Les Roms, des « animaux répugnants »
A Budapest, cet orateur pugnace était à la peine. Il s’est cramponné à son texte. Un vif contraste avec l’allocution que venait de prononcer le président du Congrès juif mondial, le milliardaire américain Ronald Lauder, qui a fustigé la passivité et la complaisance des autorités hongroises. Comment, a déclaré ce dernier, ne pas s’étonner aujourd’hui de voir « glorifier des antisémites tels que Miklos Horthy », qui dirigea la Hongrie de 1920 à 1944, et était « l’équivalent d’Hitler » ?
Le CJM aura au moins réussi à attirer l’attention des médias sur les nombreux incidents à caractère raciste et antisémite en Hongrie, pays dont la communauté juive a été très éprouvée par les persécutions nazies : 400 000 juifs hongrois sont morts en déportation.
Des milliers de leurs compatriotes tziganes ont connu le même sort, et l’une des interventions les plus applaudies au congrès fut celle d’une représentante de la communauté rom.
Or la droite hongroise ne semble pas comprendre que, depuis l’Holocauste, antisémitisme et racisme antitzigane sont liés.
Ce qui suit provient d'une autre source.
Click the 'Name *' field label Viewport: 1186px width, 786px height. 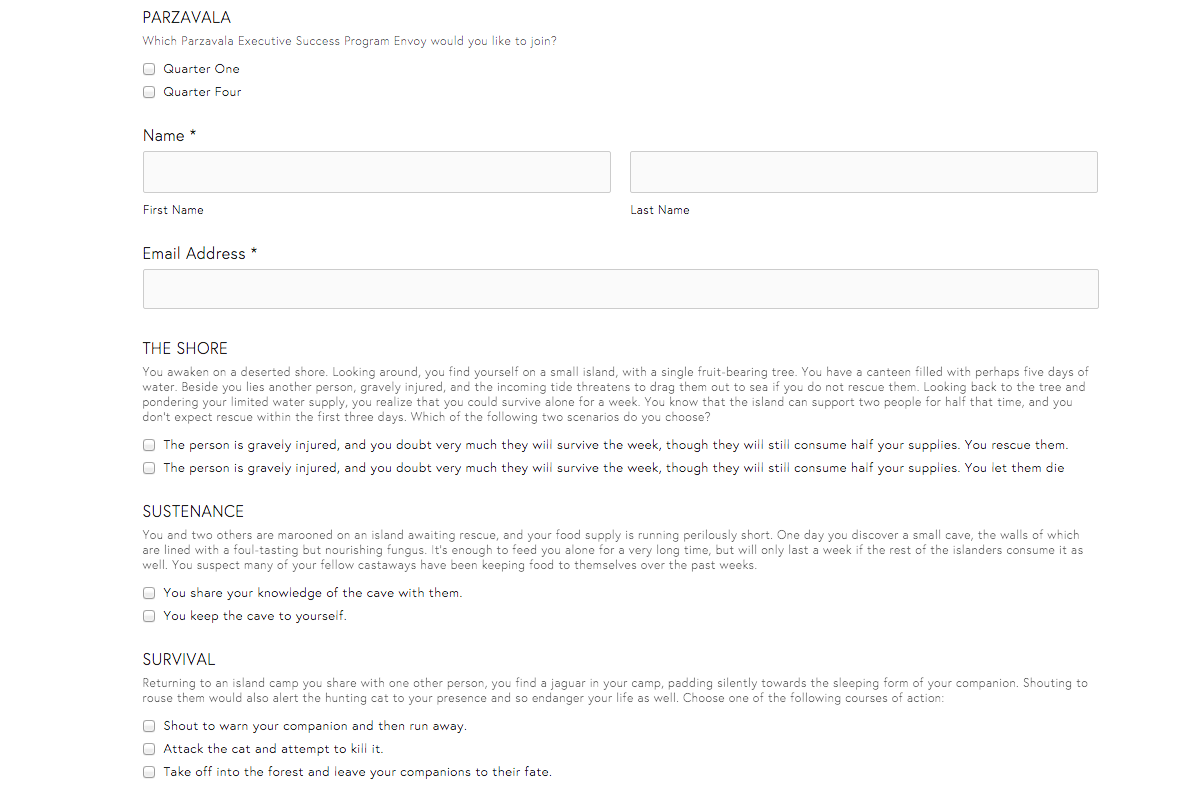pos(169,135)
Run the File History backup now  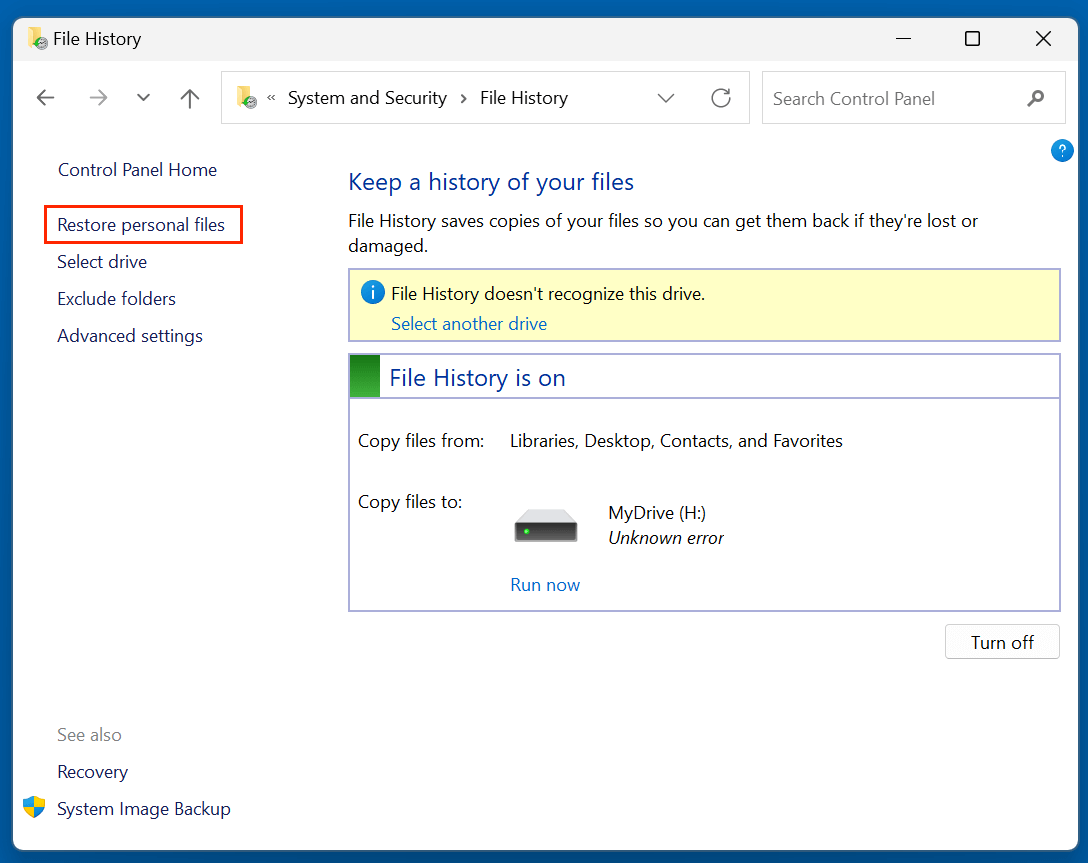coord(544,584)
Viktor Orban s’est ainsi refusé à critiquer son ami journaliste Zsolt Bayer, membre influent du Fidesz, qui a comparé les Roms à des « animaux lâches, répugnants, nuisibles », appelant à les « éliminer ».
Le Haut Conseil des médias s’est enfin décidé à infliger une amende au quotidien Magyar Hirlap, qui diffuse la prose de M. Bayer. La justice a aussi condamné à 2 et 3 ans de prison ferme, pour « injures antisémites », des extrémistes venus provoquer les délégués au congrès.
Presque au même moment, un tribunal de Miskolc, dans le Nord-Est, distribuait des peines allant jusqu’à 4 ans de prison ferme à l’encontre de neuf jeunes Roms pour « racisme contre des membres de la nation » : ils avaient attaqué des militants d’extrême droite venus patrouiller dans un quartier tzigane, en pleine psychose après une série d’assassinats contre des Roms.
C’est déjà la quatrième fois que des magistrats hongrois font usage de cette nouvelle disposition du code pénal, qui sous-entend que seuls les « Hongrois de souche » forment la véritable nation. De quoi obscurcir davantage le message apaisant que M. Orban espérait envoyer à l’opinion internationale.